The newly named Mark Doda lives alone in the mountains in the north of Albania for fourteen years, but we learn this and all of Mark/Hana’s past in flashback: the novel opens with Mark’s arrival in Washington DC. He has come to stay with his cousin Lila who had emigrated to America with her husband Shtjefën, and who lives in the suburbs of DC. The ongoing theme of whether ‘gender’ is innate or learned is dealt with subtly and without pontificating: the first section of the novel is understated, as Lila (a brittle believer in the American Dream, with good intentions and a perm that makes her look like a sheep) tries to find a way to make Hana comfortable with being a woman. Lila’s limited grasp of how to bring her cousin’s emotional turmoil to an end is reduced to insisting that Hana buy a pencil skirt in a huge mall, but Hana needs more time and more space than Lila wants to give her: Lila’s superficial notion of ‘aesthetic’ femininity is at odds with Hana’s struggles to understand herself as a woman, and attempts to whitewash the fourteen years that Hana has spent denying herself everything – even her identity.

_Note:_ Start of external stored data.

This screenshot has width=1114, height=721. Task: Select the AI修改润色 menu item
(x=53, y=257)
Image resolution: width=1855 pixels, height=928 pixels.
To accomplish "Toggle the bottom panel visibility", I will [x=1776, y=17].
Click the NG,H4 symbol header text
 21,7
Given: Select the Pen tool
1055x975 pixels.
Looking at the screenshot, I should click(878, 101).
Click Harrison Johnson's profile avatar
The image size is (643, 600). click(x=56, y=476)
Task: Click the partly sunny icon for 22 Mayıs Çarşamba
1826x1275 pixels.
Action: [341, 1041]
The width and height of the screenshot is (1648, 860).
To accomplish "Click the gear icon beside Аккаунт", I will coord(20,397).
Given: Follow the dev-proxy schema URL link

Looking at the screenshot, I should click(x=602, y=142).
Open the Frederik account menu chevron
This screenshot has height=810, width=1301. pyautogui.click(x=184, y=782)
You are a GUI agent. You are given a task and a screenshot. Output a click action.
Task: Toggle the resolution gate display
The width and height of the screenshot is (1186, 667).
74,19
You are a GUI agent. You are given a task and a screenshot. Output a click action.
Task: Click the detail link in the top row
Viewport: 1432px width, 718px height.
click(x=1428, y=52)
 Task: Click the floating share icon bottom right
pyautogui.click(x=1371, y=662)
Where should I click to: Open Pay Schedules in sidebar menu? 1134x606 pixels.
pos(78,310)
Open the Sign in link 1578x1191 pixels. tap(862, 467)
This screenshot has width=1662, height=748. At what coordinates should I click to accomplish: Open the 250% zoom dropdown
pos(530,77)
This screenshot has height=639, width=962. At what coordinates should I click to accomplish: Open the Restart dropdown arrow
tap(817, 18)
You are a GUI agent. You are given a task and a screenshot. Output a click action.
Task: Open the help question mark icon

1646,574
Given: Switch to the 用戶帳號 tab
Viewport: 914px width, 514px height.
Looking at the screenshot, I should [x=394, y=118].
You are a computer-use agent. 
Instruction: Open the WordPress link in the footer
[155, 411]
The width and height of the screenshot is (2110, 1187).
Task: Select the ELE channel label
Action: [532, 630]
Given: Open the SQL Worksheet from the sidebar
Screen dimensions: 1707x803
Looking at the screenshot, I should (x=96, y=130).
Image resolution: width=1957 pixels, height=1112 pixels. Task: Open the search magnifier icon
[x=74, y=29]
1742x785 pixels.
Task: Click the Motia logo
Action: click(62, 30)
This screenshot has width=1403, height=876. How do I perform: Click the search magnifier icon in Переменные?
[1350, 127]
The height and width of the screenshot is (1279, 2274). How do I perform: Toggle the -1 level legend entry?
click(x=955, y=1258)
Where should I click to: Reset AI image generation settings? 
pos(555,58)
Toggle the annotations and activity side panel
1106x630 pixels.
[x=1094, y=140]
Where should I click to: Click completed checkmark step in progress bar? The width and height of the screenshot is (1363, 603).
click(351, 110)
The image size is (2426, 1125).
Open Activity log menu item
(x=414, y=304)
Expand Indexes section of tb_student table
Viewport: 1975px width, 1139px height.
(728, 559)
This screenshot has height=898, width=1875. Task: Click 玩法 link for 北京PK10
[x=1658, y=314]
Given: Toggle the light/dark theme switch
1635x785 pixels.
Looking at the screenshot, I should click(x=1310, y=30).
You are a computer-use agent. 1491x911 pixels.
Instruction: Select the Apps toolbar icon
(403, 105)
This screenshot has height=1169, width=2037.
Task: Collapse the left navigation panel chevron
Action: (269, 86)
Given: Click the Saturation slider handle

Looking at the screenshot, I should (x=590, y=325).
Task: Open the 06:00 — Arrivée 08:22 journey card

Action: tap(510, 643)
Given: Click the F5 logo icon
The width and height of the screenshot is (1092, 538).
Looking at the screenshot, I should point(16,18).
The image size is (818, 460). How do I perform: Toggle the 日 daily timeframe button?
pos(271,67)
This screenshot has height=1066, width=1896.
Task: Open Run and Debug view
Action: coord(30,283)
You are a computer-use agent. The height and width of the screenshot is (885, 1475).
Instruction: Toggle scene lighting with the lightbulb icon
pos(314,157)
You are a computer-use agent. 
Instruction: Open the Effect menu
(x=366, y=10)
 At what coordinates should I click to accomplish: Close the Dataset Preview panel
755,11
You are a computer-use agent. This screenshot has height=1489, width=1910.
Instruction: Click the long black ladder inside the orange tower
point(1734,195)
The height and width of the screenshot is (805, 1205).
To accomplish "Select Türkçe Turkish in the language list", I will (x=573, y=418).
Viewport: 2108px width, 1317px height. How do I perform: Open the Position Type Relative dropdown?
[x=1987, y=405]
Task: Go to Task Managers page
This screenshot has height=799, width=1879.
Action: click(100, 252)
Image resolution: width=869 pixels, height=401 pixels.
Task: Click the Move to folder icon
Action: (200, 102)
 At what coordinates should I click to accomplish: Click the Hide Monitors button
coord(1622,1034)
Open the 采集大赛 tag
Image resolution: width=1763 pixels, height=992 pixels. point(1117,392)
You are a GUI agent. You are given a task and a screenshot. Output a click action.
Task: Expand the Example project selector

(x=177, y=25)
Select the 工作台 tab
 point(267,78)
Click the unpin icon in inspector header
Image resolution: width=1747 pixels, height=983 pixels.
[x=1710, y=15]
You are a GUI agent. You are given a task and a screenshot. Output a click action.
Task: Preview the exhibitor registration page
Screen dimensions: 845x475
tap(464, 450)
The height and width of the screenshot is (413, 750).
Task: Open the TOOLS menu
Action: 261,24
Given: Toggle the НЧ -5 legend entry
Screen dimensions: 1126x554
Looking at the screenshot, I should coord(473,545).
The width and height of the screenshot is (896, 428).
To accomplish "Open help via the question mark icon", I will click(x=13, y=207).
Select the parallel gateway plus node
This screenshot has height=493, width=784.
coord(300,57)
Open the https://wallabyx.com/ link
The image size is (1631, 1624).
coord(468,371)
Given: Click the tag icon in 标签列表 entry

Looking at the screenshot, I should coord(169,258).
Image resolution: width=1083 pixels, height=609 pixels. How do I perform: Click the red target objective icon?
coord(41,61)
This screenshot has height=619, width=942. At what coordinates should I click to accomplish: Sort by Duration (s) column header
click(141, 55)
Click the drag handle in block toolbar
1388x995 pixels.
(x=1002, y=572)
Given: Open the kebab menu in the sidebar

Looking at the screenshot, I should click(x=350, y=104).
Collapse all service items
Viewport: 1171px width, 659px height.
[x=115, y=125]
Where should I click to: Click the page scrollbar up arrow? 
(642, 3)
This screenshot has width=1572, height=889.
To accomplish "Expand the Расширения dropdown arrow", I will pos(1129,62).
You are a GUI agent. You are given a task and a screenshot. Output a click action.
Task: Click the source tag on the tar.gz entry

As well as gender, language is a prominent theme in Sworn Virgin, with Hana trying to learn English, and particularly American slang (with the help of her niece Jonida, adolescent maven of colourful vernacular). It seems appropriate, then, that Sworn Virgin should be published in English, and that Hana should find her voice in the language in which she so desperately wants to feel at home. We also have an insight into the importance of language in Hana’s self-expression, and how language is inextricably bound up with gender: ‘For a while now she’s been unable to balance her thoughts out, and that makes her angry. It’s weird but when she was Mark she was better with words.’ If, in her haste to ‘become’ a woman, Hana is ‘losing something she can’t quite put her finger on’, Botsford understands what this is and offers it back to her, bringing Hana to life in a new language. And what a heroine Hana is: fiercely insecure, endlessly paradoxical, profoundly loveable.

In this beautiful novel, Dones offers a rare literary insight into Albania’s landscape and traditions, and captures perfectly the self-reflection of a person caught between two worlds and the self-doubt of a woman who has spent fourteen years trying to forget herself.